One of the key details you should be familiar with when building your own classifier is how the classes (or categories) are structured and how the process of classification and training is implemented.
The category tree
As you probably already know, categories in MonkeyLearn are hierarchical, each category may have subcategories. There’s a special category that is always present that doesn’t have a parent category which is called the root category. Categories that don’t have sub-categories are called leaf categories.
Categories are represented by a tree structure called the category tree.
Category tree of a text classifier.
Let’s dive into the process of classification and training & evaluation using such structure.
The classification process
A classification result for any given text is a path from the root category to one of the leaf categories.

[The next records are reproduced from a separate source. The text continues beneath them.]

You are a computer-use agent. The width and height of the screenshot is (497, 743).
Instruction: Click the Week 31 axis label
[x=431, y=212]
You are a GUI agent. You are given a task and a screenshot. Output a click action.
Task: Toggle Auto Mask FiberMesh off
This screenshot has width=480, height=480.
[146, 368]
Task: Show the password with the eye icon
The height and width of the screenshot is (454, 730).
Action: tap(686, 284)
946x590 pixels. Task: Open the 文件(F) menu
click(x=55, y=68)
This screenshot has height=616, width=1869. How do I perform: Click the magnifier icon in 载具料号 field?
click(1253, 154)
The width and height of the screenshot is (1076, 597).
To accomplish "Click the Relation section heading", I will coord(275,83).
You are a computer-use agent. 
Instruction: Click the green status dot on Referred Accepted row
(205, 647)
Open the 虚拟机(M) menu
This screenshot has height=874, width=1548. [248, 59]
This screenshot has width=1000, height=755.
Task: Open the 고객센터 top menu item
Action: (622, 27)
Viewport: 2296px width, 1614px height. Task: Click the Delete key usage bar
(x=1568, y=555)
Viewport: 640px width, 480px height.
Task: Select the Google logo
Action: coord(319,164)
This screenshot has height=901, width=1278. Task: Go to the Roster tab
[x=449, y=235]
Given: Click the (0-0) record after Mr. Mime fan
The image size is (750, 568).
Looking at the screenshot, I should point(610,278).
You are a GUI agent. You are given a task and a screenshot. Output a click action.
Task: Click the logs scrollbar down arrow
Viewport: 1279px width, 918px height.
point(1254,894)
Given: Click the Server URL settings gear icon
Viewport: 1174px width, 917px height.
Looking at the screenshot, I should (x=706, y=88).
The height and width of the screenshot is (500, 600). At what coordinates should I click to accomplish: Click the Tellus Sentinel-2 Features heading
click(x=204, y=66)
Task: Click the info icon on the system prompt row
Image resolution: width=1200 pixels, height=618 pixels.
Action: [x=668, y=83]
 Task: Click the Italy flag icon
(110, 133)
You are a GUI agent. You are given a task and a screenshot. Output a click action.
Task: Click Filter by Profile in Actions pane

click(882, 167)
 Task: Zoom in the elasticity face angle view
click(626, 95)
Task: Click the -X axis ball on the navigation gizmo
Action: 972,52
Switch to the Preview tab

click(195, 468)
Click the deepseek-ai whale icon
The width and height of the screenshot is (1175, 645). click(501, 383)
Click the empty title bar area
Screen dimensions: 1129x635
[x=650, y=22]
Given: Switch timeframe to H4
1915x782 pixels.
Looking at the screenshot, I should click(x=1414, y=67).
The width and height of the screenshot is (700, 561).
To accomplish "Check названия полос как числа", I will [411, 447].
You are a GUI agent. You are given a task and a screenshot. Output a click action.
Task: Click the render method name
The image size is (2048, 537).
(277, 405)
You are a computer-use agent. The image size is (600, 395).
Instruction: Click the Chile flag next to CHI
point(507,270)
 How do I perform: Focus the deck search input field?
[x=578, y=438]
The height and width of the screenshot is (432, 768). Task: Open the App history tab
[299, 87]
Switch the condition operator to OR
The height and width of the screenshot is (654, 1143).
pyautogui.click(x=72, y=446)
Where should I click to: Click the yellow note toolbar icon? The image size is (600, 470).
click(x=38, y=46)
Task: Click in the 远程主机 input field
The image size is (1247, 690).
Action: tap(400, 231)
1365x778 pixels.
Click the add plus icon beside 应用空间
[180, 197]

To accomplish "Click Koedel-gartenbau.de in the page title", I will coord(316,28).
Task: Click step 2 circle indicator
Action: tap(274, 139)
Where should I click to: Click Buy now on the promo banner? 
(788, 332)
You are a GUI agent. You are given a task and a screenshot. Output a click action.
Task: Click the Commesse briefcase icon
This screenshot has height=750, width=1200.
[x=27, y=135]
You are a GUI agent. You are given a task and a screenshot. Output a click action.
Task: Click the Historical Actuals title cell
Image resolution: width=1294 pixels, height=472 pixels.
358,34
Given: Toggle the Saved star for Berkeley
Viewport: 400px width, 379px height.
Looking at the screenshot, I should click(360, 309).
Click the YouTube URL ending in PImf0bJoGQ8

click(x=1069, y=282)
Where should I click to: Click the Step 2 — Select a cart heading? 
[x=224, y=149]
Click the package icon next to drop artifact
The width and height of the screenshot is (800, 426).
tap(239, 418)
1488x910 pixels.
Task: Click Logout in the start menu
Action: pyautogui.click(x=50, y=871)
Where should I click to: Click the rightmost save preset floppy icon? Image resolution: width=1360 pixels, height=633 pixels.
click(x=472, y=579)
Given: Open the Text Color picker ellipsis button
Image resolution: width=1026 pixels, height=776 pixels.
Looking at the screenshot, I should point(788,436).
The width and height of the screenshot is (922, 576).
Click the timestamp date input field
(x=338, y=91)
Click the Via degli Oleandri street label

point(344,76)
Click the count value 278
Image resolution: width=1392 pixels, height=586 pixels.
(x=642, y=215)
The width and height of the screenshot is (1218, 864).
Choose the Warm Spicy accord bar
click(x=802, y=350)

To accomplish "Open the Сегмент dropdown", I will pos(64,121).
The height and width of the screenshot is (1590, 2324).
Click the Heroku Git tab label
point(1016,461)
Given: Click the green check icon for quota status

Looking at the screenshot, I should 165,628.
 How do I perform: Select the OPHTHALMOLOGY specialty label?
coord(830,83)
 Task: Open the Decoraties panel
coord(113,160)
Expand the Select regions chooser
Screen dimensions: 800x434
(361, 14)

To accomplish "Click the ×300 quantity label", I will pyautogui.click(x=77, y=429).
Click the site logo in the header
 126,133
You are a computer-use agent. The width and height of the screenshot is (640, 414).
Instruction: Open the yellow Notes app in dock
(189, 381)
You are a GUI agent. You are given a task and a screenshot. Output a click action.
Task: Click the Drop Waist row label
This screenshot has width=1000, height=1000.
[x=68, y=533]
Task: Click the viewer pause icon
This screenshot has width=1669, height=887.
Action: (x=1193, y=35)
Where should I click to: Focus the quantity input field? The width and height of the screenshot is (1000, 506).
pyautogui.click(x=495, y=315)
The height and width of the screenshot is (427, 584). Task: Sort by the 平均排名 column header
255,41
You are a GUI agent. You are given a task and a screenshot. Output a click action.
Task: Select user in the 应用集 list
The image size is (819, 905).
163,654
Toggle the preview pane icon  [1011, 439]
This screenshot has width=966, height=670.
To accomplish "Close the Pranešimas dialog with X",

Consider the following text:
“The hotel is conveniently located near the restaurant”
When classifying it with the classifier shown in the image above, the result would be something like this:
root > Tourism > Accomodation
Each non-leaf category works as a classifier:
- The Root category classifies the text between its sub-categories Computers and Tourism.
- It decides that Tourism is the best choice.
- The chosen Tourism category now has to classify the text between its sub-categories Accommodation and Transportation
- It decides that Accommodation is the best choice.
- Since the Accommodation category is a leaf category the path is complete and the process is finished.
The most important thing here to keep in mind is that each non-leaf category is a classifier. This allows us to, for example, show you stats for each of these categories as they were totally independent which makes your classifiers more flexible.
The training process
As we saw above each non-leaf category is actually a classifier, in the training process each one of these has to be trained independently.
A key aspect to know is that, when training, the samples that represent a category are not only the ones directly associated with it, but also all the samples of the subtree. For example in the tree shown in the image above, when training the Root category the Computers category samples will be the samples associated to Computers and also the ones associated with all the categories in its sub-tree: in this case Software and Hardware, and similarly for the Tourism node the samples associated with itself and Accommodation and Transportation.
The training process for each category has two subprocesses, the evaluation process and the actual training process.
The evaluation process
The evaluation process is the process that generates the stats for each category. In this process each category is trained with 75% of its samples. The other 25% are used as test samples, they are classified to measure the classifier performance.
The partitioning is random, so it will change each time you execute the training process, thus the final stats values might have small variations.
If a category doesn’t have at least 4 samples (keep in mind that this includes all it’s children samples) the evaluation process will be performed without partitioning, that means the category will be trained with all the samples and tested with the same samples. This is not the correct approach (usually in Machine Learning, you train and test with disjoint sets), you won’t be able to see its prediction performance on unseen samples. On the other hand, it will allow you to see if it’s underfitting, and also partitioning would also return inaccurate results as the partitions would be too small. As a result, it’s recommended you always have more than 4 samples in leaf categories.
Check out the Classifier stats reference for a detailed description on the generated stats.
The final training process
After a category is evaluated the final training can be performed, this time using all the available samples, that is, the final classifier that you will be able to consume via the GUI and the API, will be trained over all the data provided.